(Extract Opens)

Turkish President Tayyip Erdogan (left) and Russian President Vladimir Putin attend a ceremony at the Moscow Cathedral Mosque, in Moscow, Sept. 23, 2015. Sasha Mordovets/Getty Images

Russia accused Turkey of supplying weapons and equipment to the Islamic State group in the latest sign of deteriorating relations between the once friendly nations. Moscow accused three Turkish nongovernmental organizations of funneling weapons to the terrorist group also known as ISIS or ISIL.

“The main supplier of weapons and military equipment to ISIL fighters is Turkey, which is doing so through nongovernmental organizations,” wrote Russian Ambassador Vitaly Churkin, in a letter to the U.N. Security Council that was made public Friday.

(Extract Closes)
(Material provided Opens)

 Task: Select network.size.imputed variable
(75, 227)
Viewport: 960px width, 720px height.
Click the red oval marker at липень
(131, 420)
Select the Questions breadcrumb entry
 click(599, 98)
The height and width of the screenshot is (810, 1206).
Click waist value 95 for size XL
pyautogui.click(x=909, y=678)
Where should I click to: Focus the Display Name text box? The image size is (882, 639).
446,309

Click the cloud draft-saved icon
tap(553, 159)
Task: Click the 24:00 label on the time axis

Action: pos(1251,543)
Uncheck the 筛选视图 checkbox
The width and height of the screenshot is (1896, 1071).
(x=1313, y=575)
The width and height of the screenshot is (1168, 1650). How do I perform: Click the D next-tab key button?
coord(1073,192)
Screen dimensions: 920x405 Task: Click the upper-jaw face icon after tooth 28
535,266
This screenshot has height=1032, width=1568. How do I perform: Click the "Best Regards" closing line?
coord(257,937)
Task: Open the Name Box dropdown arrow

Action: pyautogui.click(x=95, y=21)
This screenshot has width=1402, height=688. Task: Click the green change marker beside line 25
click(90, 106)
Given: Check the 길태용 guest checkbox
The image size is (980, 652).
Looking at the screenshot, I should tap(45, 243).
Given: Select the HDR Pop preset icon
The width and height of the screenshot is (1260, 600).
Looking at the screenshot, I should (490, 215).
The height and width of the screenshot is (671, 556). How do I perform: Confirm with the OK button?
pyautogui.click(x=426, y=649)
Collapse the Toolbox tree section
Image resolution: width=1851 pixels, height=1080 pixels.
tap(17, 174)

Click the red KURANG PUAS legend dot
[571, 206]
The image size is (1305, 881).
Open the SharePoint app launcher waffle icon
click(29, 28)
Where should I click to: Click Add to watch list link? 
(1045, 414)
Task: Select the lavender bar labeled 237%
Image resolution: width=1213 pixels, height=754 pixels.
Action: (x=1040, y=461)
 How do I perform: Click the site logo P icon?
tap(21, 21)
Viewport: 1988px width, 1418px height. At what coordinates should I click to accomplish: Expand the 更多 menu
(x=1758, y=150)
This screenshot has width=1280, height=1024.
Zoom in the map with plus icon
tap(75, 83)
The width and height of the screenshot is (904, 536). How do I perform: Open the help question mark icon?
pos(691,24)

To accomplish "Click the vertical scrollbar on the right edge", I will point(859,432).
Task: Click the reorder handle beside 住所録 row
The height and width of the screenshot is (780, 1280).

(Material provided Closes)

## Your goal:
From the news report on Russia and Turkey, copy word for word the portion that begins at the words "Turkish President Tayyip" and ends after the words "ISIS or ISIL.". The records are separate material, apart from the news report on Russia and Turkey.

## Solution to the exercise:
Turkish President Tayyip Erdogan (left) and Russian President Vladimir Putin attend a ceremony at the Moscow Cathedral Mosque, in Moscow, Sept. 23, 2015. Sasha Mordovets/Getty Images

Russia accused Turkey of supplying weapons and equipment to the Islamic State group in the latest sign of deteriorating relations between the once friendly nations. Moscow accused three Turkish nongovernmental organizations of funneling weapons to the terrorist group also known as ISIS or ISIL.